* **Required action**
Locate each line below that includes "Store" and reproduce it.
------ Source data ------
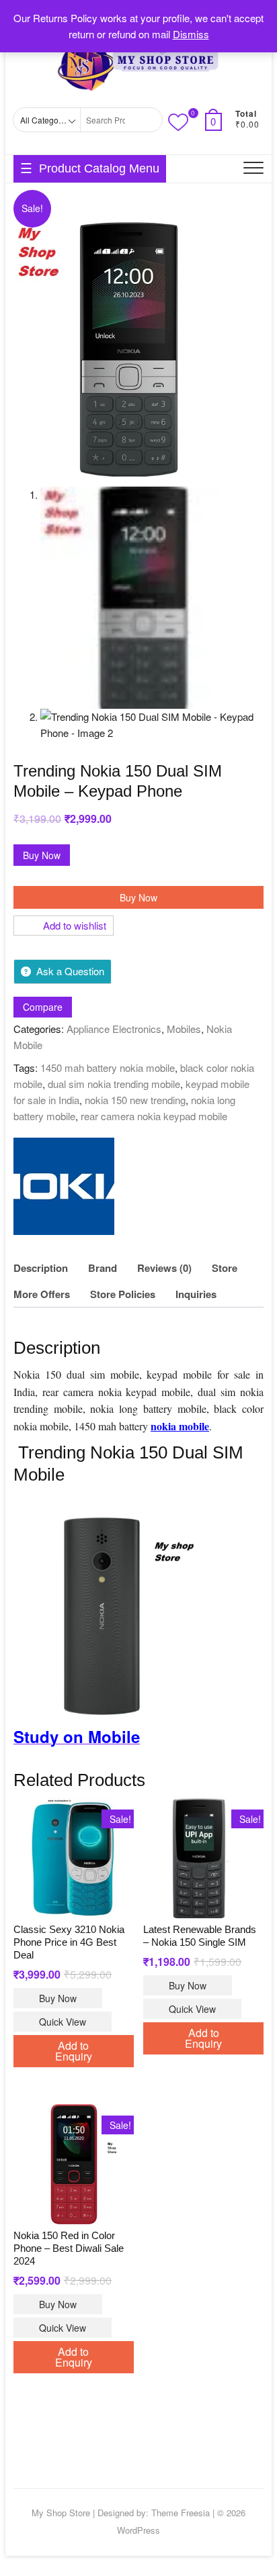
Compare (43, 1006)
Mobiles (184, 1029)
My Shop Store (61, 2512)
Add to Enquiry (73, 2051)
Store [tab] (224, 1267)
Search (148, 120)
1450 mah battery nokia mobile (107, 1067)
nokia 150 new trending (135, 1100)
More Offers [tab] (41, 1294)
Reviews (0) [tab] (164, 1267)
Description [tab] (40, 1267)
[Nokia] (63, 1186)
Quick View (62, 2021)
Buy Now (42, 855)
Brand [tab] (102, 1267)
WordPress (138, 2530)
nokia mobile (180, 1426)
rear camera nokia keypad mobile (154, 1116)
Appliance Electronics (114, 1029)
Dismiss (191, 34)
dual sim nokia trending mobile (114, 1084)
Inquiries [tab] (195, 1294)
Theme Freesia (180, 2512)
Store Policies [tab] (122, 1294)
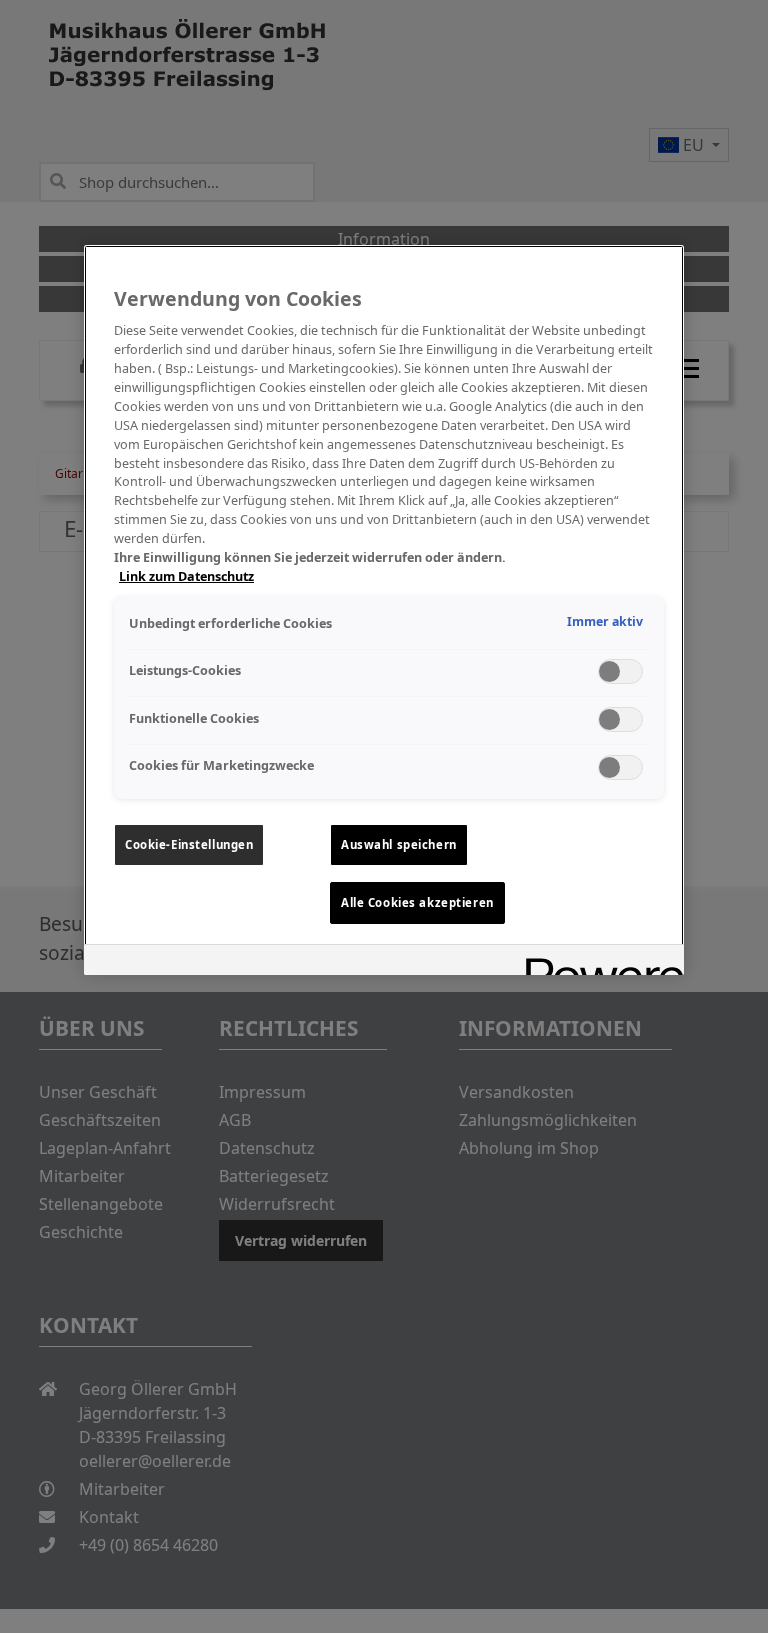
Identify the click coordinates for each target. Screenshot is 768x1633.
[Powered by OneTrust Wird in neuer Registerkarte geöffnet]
------
* **Answer area**
My Shop Store (61, 2512)
Store [tab] (224, 1267)
Store Policies [tab] (122, 1294)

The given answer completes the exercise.